2. Pemutaran film/ Amongster: Voyage of Lengger - Zen Al Ansory
Film hybrid gabungan fiksi, dokumenter, serta dokumentasi karya ini diputar di ruang seminar. Film ini adalah bagian dari karya teranyar Otniel Tasman yang berjudul sama. Menghadirkan cerita autobiografi Otniel sebagai penari lengger, yang kemudian ia dekonstruksi di panggung dengan memadukan gerakan lengger dengan tampilan minimalis dan musik noise. Diskusi dengan sutradara lebih banyak membahas bagaimana relasi film dengan karya di atas panggung.
3. Pertunjukan/ Seblaka Sesutane & Otniel Dance Community (ODC)
Pertunjukan hari terakhir berlangsung meriah dan semarak. Seblaka Sesutane membuka pertunjukan dengan tarian menggoda lima penari lengger. “The Cosmos of Leng” adalah judul karya mereka.
Format pentas lengger klasik diotak-atik menjadi lebih interaktif dan ringan sehingga penonton hanyut dalam ritme yang mereka bawa.
Setelah maghrib, “Lengger Laut” dari ODC tampil meriah. Karya yang berangkat dari interpretasi Otniel Tasman terhadap hidup Dariah yang bagai ombak di lautan ini ditampilkan dalam dramaturgi apik. Melibatkan empat penari laki-laki yang disepanjang pertunjukan berinteraksi dengan Otniel dan kemudian bertransformasi jadi lengger perempuan.

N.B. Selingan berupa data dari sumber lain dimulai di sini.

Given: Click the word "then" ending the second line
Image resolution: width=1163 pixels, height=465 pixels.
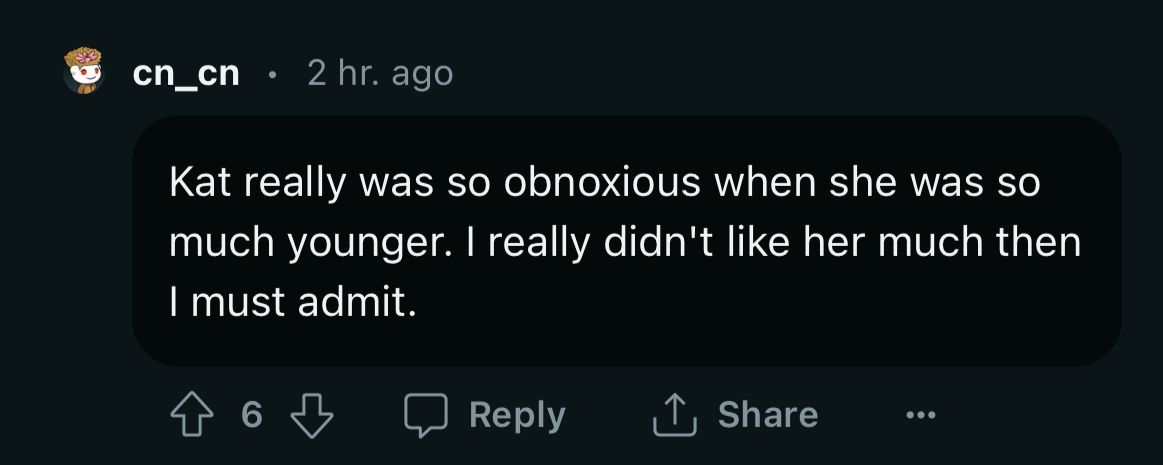Looking at the screenshot, I should 1044,244.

Penonton menyaksikan tranformasi gender yang cair, interaksi yang seru, serta pemaknaan spiritual yang dalam dari lengger. Pentas ini juga jadi pentas paling ramai sepanjang gelaran JLF 2022.
Di hari ketiga, hadir pula Sutanto Mendut, budayawan sekaligus inisiator komunitas Lima Gunung yang tampil membawakan pidato kebudayaan diiringi musik dan tarian lengger. Sutanto Mendut bicara soal sejarah lengger dan desa. Ia menjelaskan bahwa selama ini pembacaan masyarakat kota soal desa sangat tipikal, dan tidak betul-betul mengerti konsep dan makna desa yang sesungguhnya. Sementara lengger adalah salah satu yang membuat desa itu sebuah desa yang autentik.
“Pameran kami bagi jadi dua, Dekade Lengger yang fokus pada arsip video lengger tiga periode, dan Pokok Tokoh Lengger yang membahas aktor-aktor di balik perkembangan lengger di Banyumas. Seru pamerannya, kami mendapat banyak respon mengejutkan dari pengunjung,” cerita Abdul Aziz Rasjid, kurator JLF 2022.
Selama tiga hari, pameran arsip diselenggarakan di dua tempat. Ruang video dan kandang jaran. Beberapa arsip, dalam bentuk foto, audio, juga video ditampilkan. Selama tiga hari itu pula, ruang pamer juga didatangi oleh pengunjung. Mereka juga bisa singgah ke Rumah Lengger, untuk cari tahu lebih dalam soal dokumentasi serta catatan mengenai lengger Banyumas. Di ruang arsip digital Dekade Lengger, penonton bisa menjajal teknologi VR yang akan membawa mereka ke pesta lengger tahun 1980-an.
Selama tiga hari pula, semarak Peken Dusun Lengger dimeriahkan oleh 15 tenant UMKM yang menjajakan aneka barang: dari makanan, dolanan anak, craft, minuman, merchandise, hingga tembakau lintingan.
Acara JLF 2022 diproyeksikan akan jadi agenda tahunan di Banyumas. JLF optimis bisa menghidupkan kembali semarak tradisi lengger yang memang jadi representasi paling tepat identitas kota Banyumas ini. Sampai jumpa tahun depan!